A huge wooden skyscraper is being built in Switzerland

This article was translated from our Spanish edition using AI technologies. Errors may exist due to this process.

It is 2022 and when we think of skyscrapers, images of imposing buildings built with rock and metal come to mind. Works like the impressive Burj Khalifa with its 828 meters high in Dubai. But in the small town of Winterthur, Switzerland, another type of great building is being built: it is a wooden skyscraper that aims to become the tallest of its kind in the entire world.



shl.dk/rockettigerli

The so-called Rocket&Tigeli will be more than 100 meters tall and will tower over the Mjøstårnet tower in Brumunddal, Norway, by 14.6 meters.
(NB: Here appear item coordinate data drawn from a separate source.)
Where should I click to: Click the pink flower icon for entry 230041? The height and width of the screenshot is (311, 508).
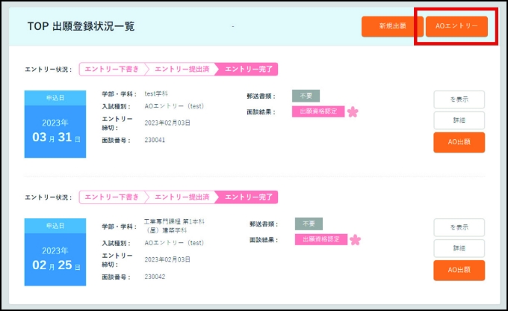(x=353, y=111)
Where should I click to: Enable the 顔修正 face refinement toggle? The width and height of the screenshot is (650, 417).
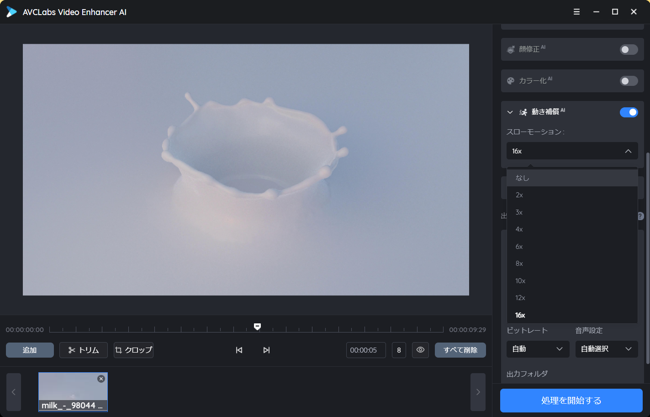coord(629,49)
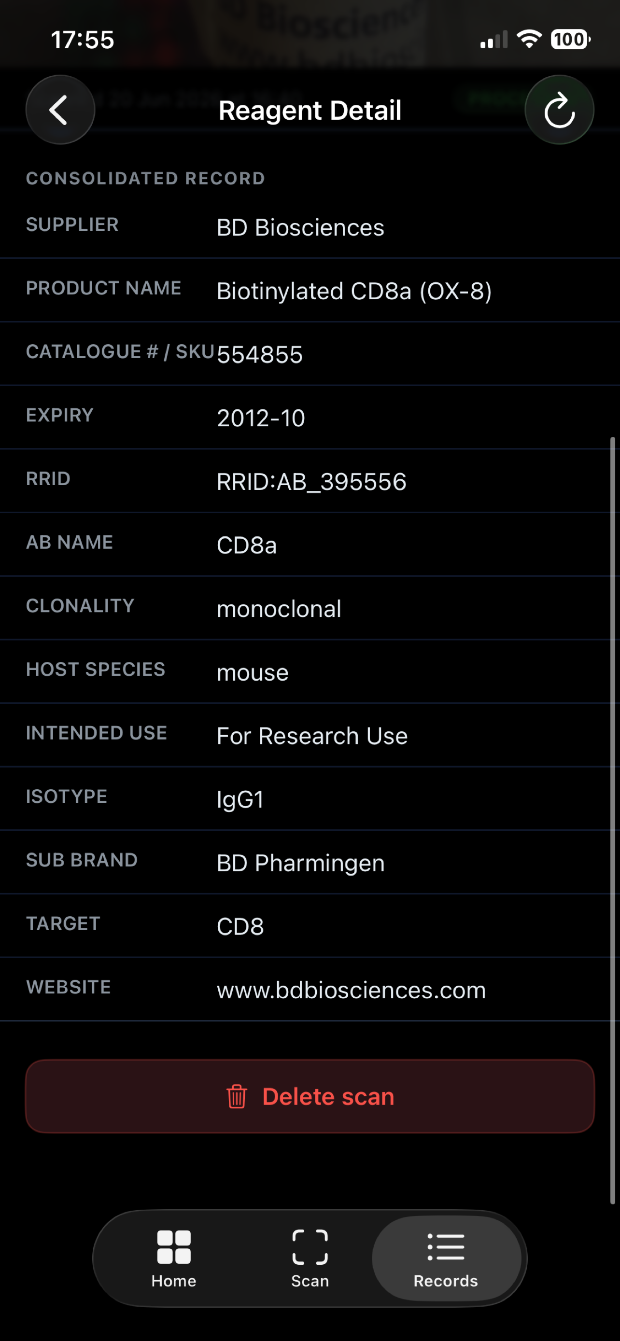Open the Home tab

174,1258

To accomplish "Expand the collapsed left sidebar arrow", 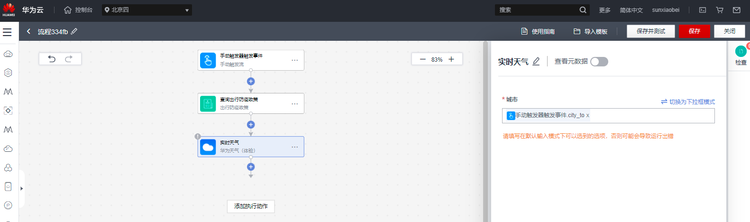I will point(22,188).
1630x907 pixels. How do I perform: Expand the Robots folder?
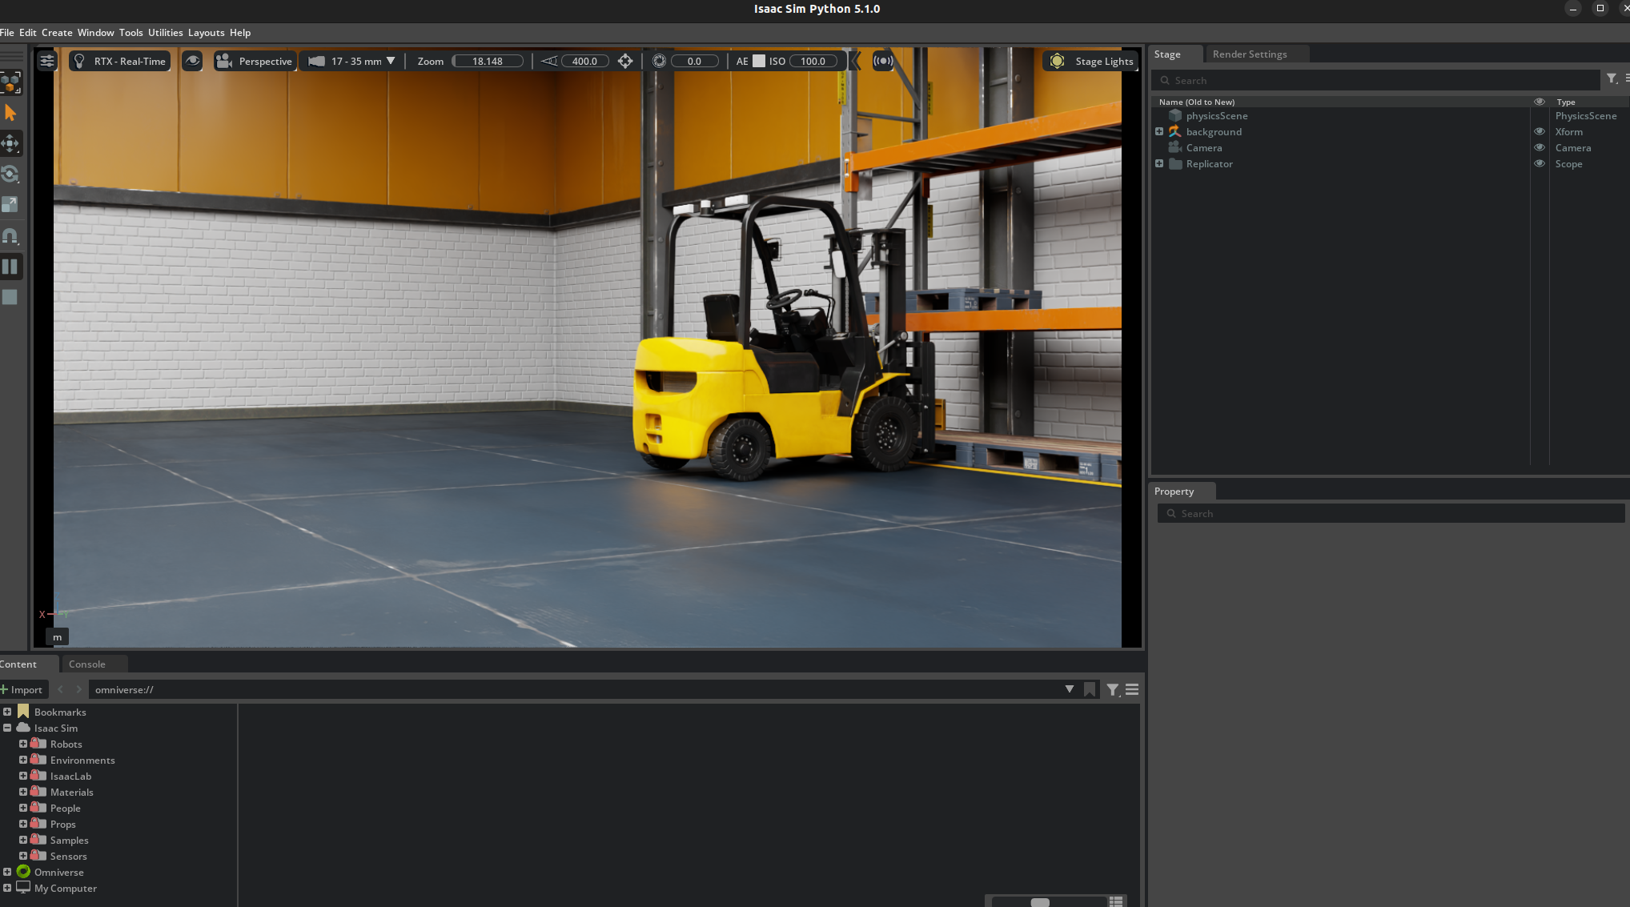click(23, 744)
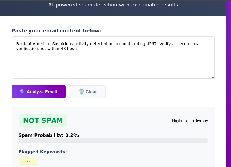Click the text area resize handle
This screenshot has height=167, width=231.
(213, 76)
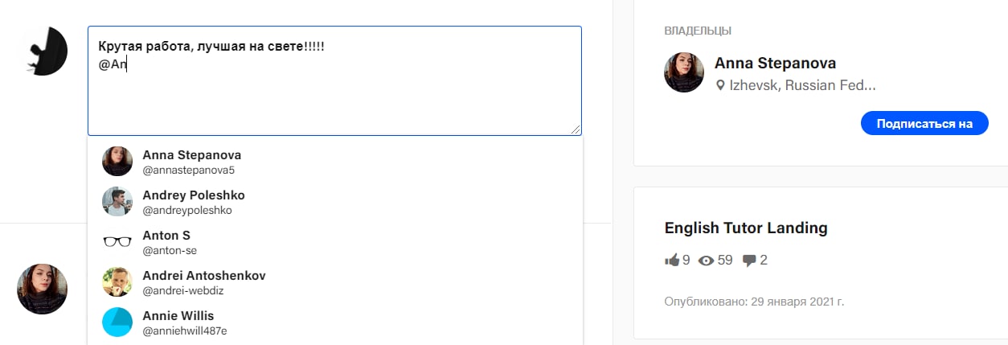Screen dimensions: 1008x345
Task: Click the thumbs-up appreciations icon
Action: 672,260
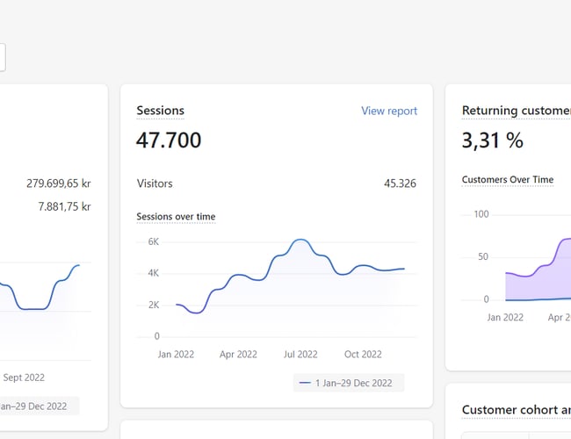Click the Customers Over Time label
Viewport: 571px width, 439px height.
pyautogui.click(x=508, y=179)
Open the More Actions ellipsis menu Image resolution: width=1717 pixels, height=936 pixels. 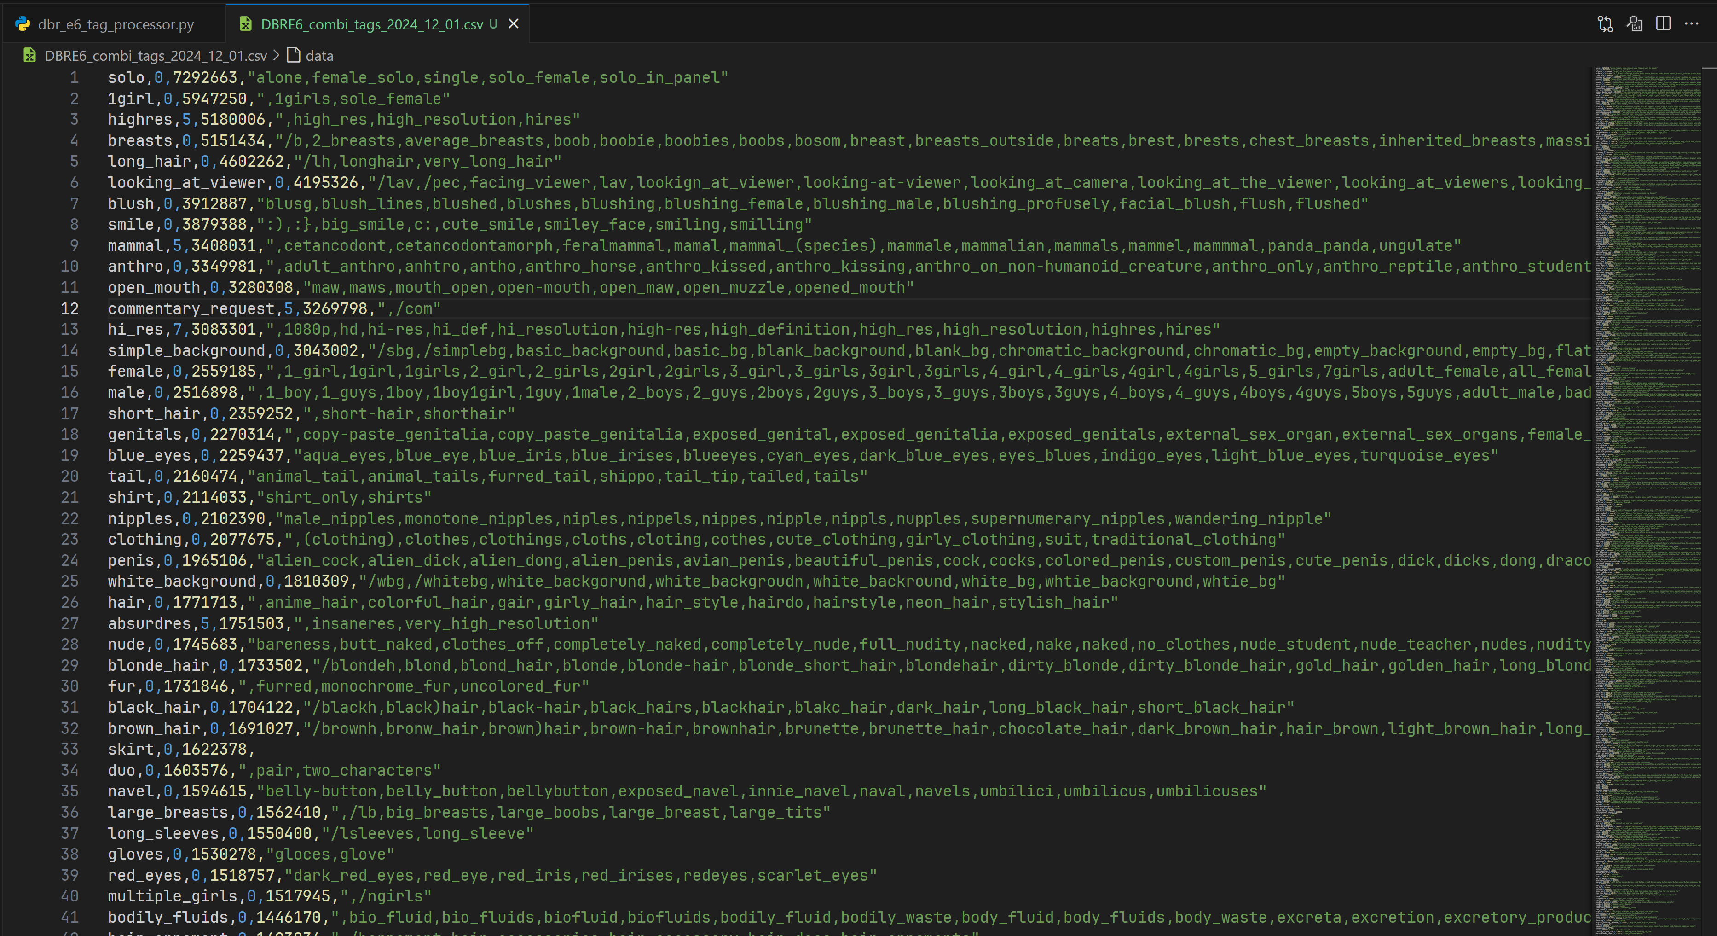tap(1692, 24)
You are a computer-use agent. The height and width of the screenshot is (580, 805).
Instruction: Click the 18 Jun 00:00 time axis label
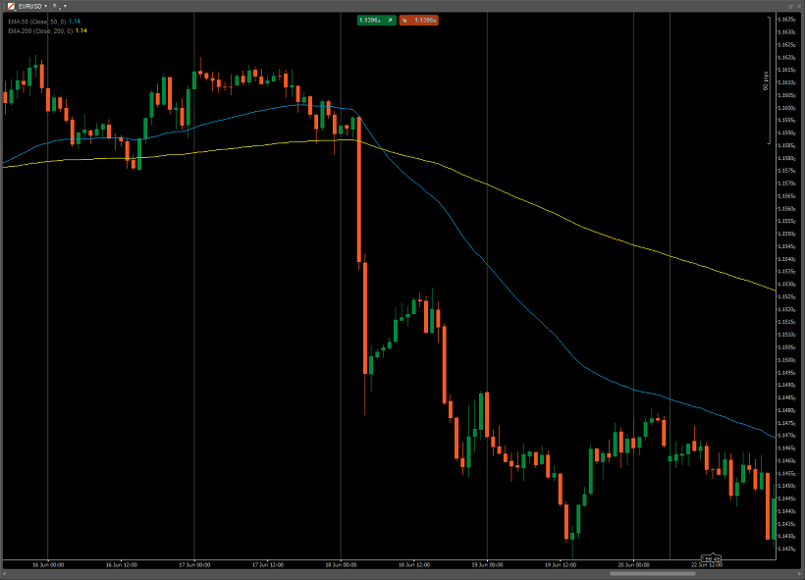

The building will be constructed by the Danish architectural firm, Schmidt Hammer Lassen , using reinforced timber. Wood is cheaper than concrete and has less impact on the environment , since more trees can always be planted to reforest.

The official website of the project explains: “In the next four years, the tallest residential building in the world with a load-bearing wooden structure will rise on the hills of the Swiss city of Winterthur, near Zurich. The 100-metre-high tower, Rocket&Tigerli, is designed to create a framework for an active and attractive neighborhood, deeply rooted in the historical context of the area, offering high-quality, modern housing with maximum natural light.”

The central structure of the building will be entirely of reinforced wood, which is not particularly flammable. For the finishes, red and yellow terracotta bricks will be used so that the structure harmonizes with the architecture that already exists in the place. Rocket&Tigerli will not only be the 100 meter central tower, but also four smaller buildings and a square. The name of the building refers to the locomotives that were once built there.

The construction firm explains: “The project marks a milestone in the construction of wooden buildings, not only because of its 100 meters, which set the record for residential buildings with a load-bearing wooden construction, but also because it introduces an innovative construction system that examines wood as a natural element. replacement of concrete.

The building will be completed in 2026.